= Description of the task =
Go to the line holding "Screen dimensions: 1406x840" in the entries below and write out exactly every line down to and including the line holding "Task: Click Scan".

━━ Available data ━━

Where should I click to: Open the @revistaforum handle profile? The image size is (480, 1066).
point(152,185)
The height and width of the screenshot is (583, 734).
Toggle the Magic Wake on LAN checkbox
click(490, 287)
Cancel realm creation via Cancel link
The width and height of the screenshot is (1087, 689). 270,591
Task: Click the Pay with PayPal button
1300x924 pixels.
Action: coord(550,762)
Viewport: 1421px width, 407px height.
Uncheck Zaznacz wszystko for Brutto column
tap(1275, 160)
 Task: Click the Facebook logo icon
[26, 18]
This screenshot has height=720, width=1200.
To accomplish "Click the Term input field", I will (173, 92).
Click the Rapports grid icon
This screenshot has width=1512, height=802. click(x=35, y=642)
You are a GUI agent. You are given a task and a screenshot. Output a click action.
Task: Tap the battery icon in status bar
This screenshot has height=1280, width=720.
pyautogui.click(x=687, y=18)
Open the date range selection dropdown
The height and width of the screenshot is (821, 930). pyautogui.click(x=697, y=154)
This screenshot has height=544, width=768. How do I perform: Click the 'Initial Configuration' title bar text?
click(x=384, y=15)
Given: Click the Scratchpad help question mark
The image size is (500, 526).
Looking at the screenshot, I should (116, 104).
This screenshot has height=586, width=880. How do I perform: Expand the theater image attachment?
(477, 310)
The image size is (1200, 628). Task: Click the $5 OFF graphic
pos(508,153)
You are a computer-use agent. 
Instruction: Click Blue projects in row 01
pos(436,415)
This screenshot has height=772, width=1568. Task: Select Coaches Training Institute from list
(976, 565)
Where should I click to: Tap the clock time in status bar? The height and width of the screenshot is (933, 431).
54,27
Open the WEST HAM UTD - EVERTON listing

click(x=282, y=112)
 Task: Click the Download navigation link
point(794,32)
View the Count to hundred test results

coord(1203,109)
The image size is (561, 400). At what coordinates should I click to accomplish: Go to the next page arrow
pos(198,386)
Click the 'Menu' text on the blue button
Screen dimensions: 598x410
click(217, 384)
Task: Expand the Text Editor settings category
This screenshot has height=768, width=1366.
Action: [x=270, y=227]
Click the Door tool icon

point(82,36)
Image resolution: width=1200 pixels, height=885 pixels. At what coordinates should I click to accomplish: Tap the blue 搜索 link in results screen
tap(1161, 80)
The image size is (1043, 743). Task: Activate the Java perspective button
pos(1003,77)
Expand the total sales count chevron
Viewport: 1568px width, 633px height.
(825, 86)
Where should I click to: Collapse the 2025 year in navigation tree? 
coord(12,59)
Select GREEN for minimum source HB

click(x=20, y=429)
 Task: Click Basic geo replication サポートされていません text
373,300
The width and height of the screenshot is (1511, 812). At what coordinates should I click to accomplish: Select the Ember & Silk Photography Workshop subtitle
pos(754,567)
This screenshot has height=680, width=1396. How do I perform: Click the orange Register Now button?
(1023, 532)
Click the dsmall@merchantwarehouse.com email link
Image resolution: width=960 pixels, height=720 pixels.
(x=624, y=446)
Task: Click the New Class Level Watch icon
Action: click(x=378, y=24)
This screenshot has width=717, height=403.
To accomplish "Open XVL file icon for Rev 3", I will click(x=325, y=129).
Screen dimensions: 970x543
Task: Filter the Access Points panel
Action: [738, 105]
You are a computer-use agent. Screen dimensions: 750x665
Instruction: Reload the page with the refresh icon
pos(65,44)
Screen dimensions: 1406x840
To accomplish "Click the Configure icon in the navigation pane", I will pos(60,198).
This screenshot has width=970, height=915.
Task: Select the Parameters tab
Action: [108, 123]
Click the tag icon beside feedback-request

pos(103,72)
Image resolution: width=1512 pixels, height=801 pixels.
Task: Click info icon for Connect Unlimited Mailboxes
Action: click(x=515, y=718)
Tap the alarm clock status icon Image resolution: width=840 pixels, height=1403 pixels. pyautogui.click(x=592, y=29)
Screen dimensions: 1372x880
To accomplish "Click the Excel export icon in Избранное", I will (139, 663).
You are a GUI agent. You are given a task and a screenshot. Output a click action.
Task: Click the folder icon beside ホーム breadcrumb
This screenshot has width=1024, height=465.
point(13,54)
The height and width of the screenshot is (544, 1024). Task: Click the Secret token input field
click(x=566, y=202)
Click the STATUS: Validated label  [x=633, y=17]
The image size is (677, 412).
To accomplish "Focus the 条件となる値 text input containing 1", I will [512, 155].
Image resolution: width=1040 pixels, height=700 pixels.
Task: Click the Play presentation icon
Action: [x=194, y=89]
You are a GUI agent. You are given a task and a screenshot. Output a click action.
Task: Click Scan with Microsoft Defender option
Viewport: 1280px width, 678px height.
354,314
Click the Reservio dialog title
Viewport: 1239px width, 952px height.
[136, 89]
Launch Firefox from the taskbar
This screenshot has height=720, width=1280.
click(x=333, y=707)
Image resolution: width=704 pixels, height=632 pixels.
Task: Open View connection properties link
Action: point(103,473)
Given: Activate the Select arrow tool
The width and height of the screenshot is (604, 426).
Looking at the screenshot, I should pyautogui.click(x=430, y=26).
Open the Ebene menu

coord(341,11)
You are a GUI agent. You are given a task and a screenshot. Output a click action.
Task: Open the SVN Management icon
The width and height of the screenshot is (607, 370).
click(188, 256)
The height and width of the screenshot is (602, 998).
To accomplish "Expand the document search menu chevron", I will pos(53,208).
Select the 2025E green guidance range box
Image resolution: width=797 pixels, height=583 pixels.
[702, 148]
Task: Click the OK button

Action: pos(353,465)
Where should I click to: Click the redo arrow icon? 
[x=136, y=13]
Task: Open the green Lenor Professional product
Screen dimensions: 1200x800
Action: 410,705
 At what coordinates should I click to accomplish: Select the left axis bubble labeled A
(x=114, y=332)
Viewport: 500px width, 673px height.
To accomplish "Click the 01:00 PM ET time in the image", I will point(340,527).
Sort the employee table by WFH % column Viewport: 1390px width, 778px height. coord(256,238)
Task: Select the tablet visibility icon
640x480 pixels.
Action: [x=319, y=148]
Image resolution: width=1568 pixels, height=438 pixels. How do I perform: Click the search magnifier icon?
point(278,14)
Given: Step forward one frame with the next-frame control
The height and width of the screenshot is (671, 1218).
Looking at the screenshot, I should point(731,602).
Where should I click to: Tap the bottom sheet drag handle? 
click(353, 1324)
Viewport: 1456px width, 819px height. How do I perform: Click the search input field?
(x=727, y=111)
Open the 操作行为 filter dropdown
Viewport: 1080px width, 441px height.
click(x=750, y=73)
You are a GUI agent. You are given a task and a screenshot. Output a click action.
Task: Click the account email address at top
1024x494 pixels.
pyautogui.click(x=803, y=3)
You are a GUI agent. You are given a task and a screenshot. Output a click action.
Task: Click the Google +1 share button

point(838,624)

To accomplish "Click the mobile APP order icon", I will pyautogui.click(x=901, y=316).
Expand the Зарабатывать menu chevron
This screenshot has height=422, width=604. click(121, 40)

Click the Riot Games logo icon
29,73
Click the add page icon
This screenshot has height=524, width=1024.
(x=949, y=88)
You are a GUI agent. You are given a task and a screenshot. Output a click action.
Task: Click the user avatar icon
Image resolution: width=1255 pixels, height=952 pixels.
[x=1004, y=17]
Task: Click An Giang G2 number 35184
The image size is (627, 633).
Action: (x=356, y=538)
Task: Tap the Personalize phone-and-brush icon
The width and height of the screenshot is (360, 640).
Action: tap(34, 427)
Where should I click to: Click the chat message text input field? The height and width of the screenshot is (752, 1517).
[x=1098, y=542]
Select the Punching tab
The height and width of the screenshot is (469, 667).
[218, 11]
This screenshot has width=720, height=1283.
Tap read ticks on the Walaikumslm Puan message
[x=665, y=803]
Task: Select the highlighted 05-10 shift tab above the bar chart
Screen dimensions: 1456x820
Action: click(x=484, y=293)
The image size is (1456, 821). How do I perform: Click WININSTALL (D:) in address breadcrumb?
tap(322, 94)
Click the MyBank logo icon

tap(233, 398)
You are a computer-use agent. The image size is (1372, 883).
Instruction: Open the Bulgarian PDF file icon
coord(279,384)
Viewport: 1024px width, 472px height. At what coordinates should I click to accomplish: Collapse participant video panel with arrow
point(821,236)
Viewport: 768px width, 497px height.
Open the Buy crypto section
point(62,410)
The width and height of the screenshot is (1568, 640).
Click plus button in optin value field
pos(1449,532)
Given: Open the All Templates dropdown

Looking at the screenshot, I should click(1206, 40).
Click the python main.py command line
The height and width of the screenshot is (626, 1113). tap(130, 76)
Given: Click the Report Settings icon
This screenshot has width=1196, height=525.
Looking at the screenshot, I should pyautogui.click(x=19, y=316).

━━━

= Finished exercise =
Screen dimensions: 1406x840
To accomplish "Click the Configure icon in the navigation pane", I will pos(60,198).
This screenshot has width=970, height=915.
Task: Select the Parameters tab
Action: [108, 123]
Click the tag icon beside feedback-request

pos(103,72)
Image resolution: width=1512 pixels, height=801 pixels.
Task: Click info icon for Connect Unlimited Mailboxes
Action: click(x=515, y=718)
Tap the alarm clock status icon Image resolution: width=840 pixels, height=1403 pixels. pyautogui.click(x=592, y=29)
Screen dimensions: 1372x880
To accomplish "Click the Excel export icon in Избранное", I will (139, 663).
You are a GUI agent. You are given a task and a screenshot. Output a click action.
Task: Click the folder icon beside ホーム breadcrumb
This screenshot has width=1024, height=465.
point(13,54)
The height and width of the screenshot is (544, 1024). Task: Click the Secret token input field
click(x=566, y=202)
Click the STATUS: Validated label  [x=633, y=17]
The image size is (677, 412).
To accomplish "Focus the 条件となる値 text input containing 1", I will [512, 155].
Image resolution: width=1040 pixels, height=700 pixels.
Task: Click the Play presentation icon
Action: [x=194, y=89]
You are a GUI agent. You are given a task and a screenshot. Output a click action.
Task: Click Scan with Microsoft Defender option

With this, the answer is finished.